Your agent traces are scattered across four incompatible formats, and that fragmentation is quietly the reason your evals don't cover production. You run OpenClaw in one service, someone bolted LangSmith onto the Python side, the platform team standardized on OpenTelemetry, and your homegrown recorder writes its own JSON. Four shapes. Four schemas. Zero shared triage. So when you finally sit down to find the production runs worth turning into eval cases, you either write four parsers or — far more likely — you look at one source and call it a day.

I just built the adapter layer that makes that a non-problem, and the exercise taught me something about honest tooling I want to show you, bug and all.
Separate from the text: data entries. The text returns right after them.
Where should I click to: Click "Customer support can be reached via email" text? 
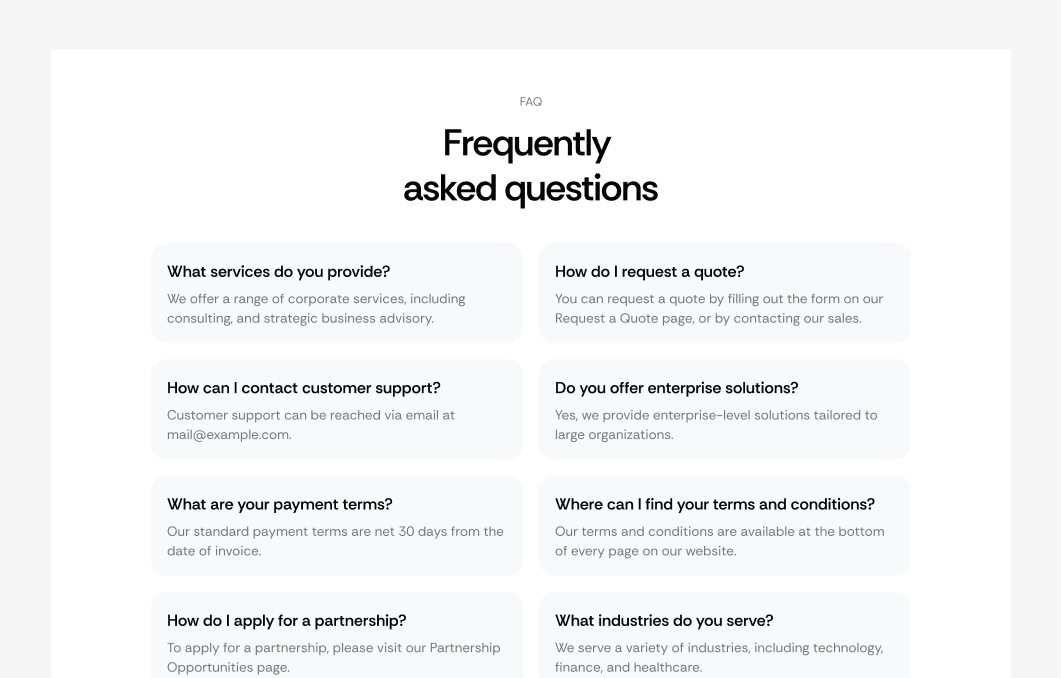[x=310, y=415]
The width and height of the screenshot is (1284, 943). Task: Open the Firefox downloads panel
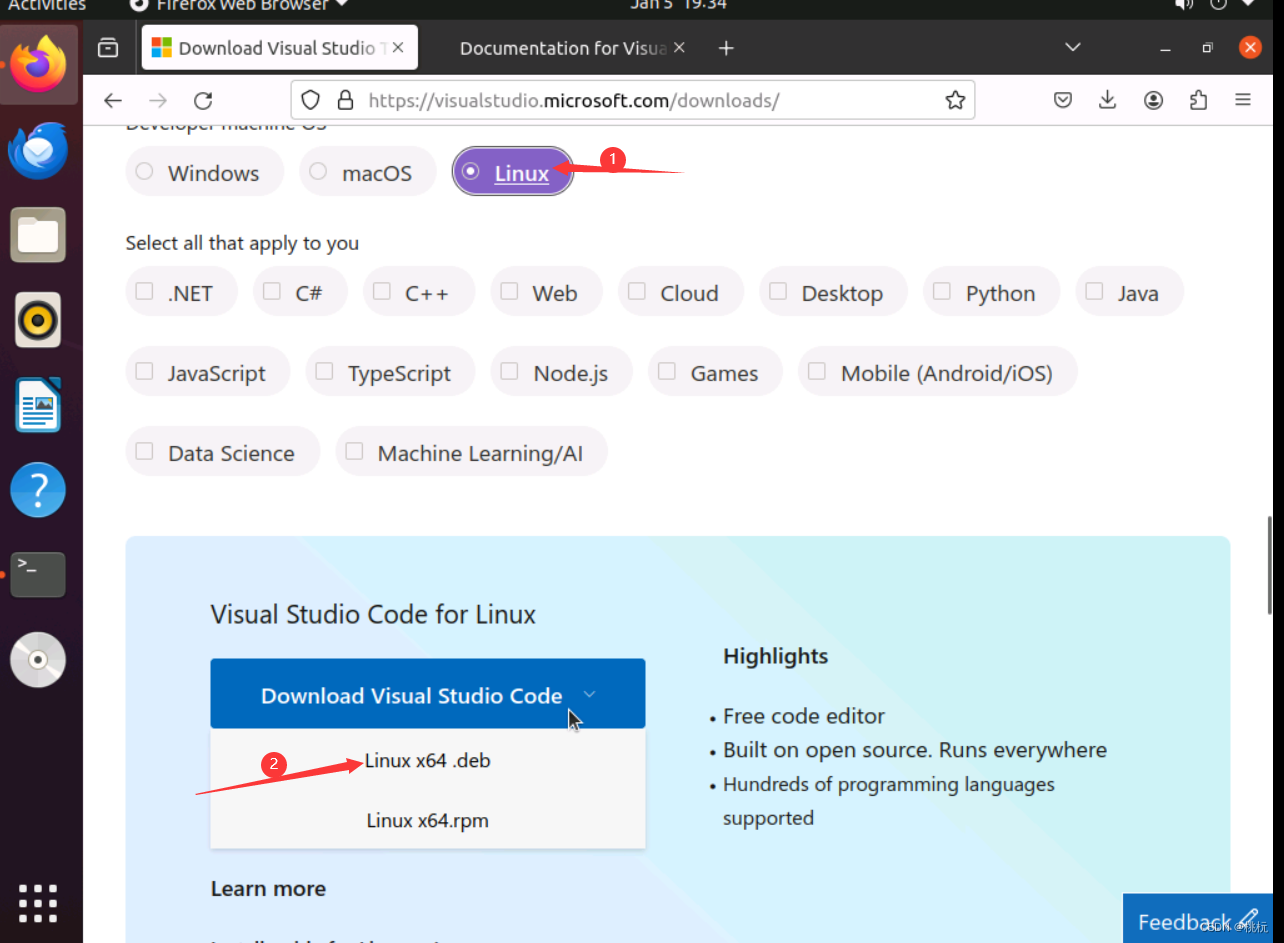[x=1107, y=100]
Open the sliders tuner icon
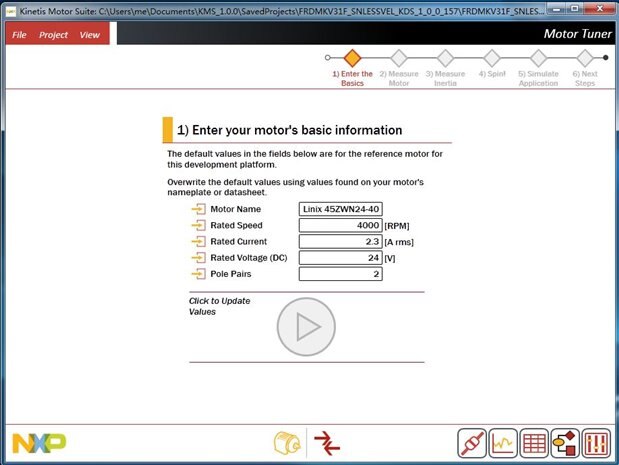Image resolution: width=619 pixels, height=465 pixels. coord(596,443)
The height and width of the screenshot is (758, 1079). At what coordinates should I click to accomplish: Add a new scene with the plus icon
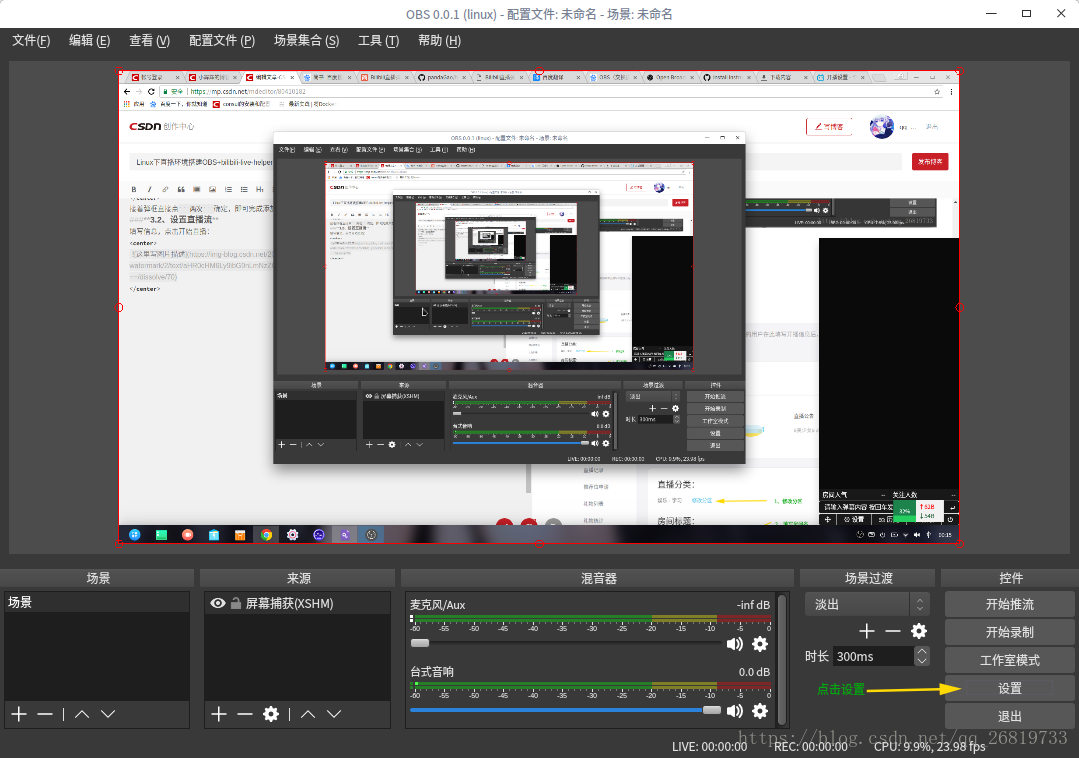(x=18, y=714)
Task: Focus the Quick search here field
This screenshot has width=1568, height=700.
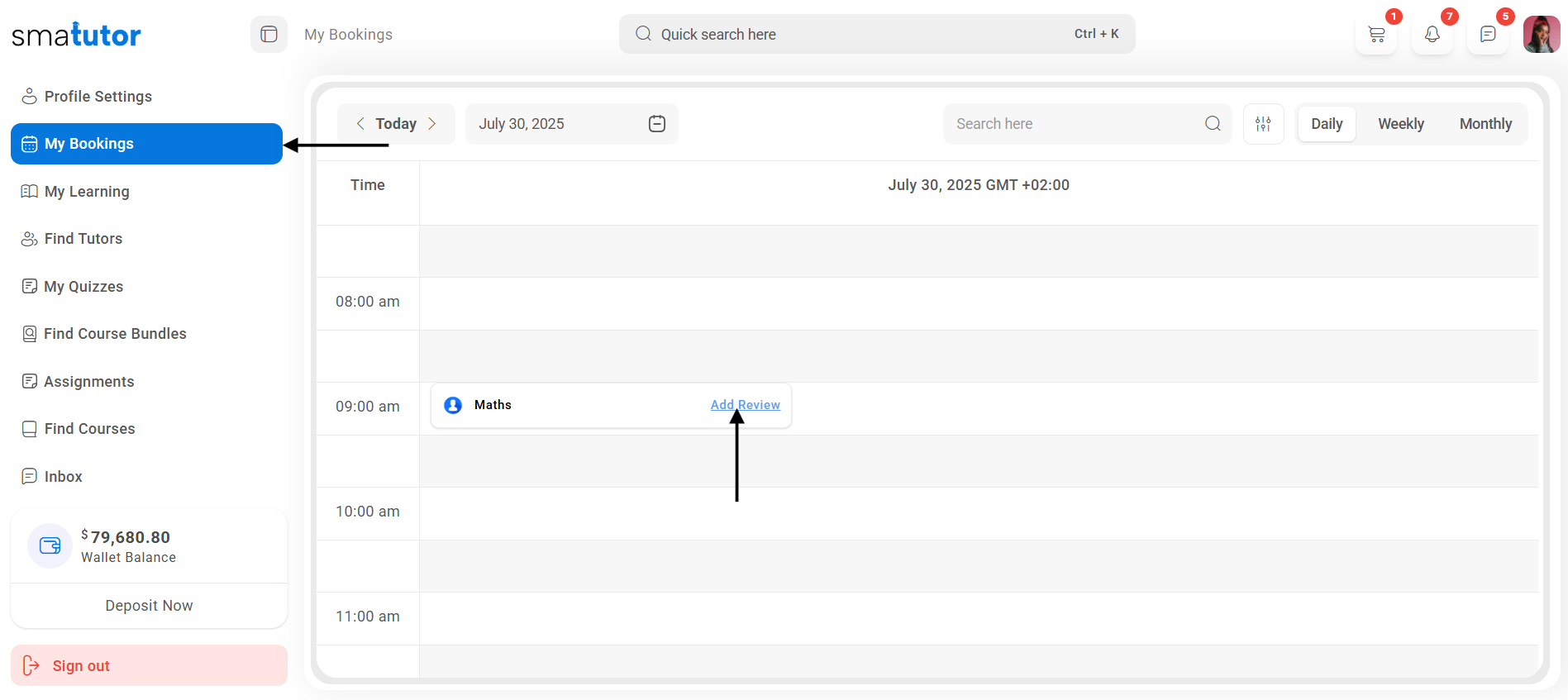Action: click(860, 35)
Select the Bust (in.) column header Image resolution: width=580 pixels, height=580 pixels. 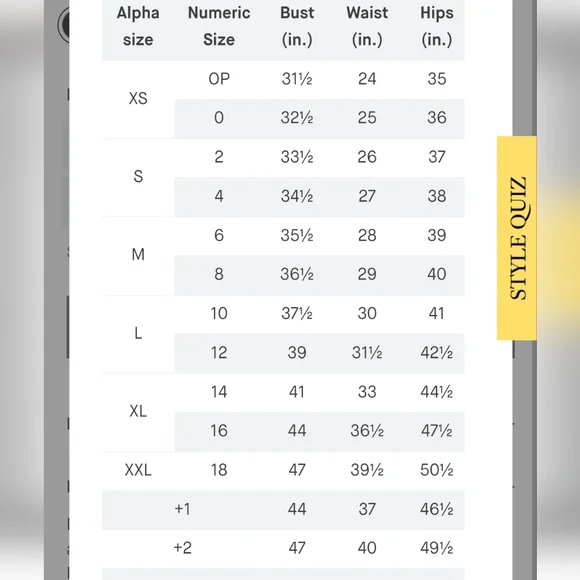point(297,27)

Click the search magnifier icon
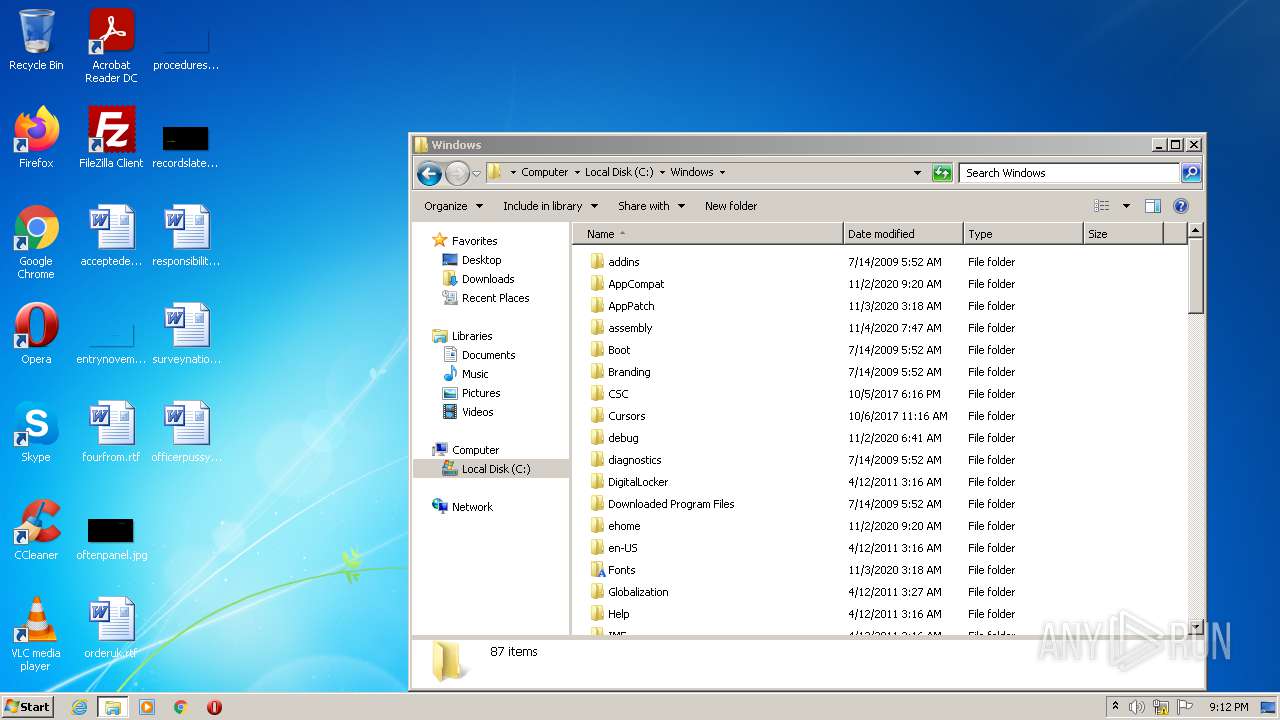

The premise: your eval set should come from production, not imagination

I've argued before that the hardest part of agent evaluation isn't the scorer, it's the corpus — that a rigorous judge over twelve hand-invented cases is grading fiction. The only honest source of eval cases is the traffic you actually serve. Your users run a free, adversarial fuzzing campaign against your agent every day; the job is to capture the runs that broke and promote them into permanent regression cases.

But there's a step-zero nobody talks about: before you can promote a trace, you have to be able to read it. And "read it" is where the fragmentation tax hits. A trace store is only useful if the thing that grades runs can ingest whatever recorded them. Otherwise your beautiful trace archive is four silos, and your eval coverage quietly collapses to whichever silo was easiest to parse.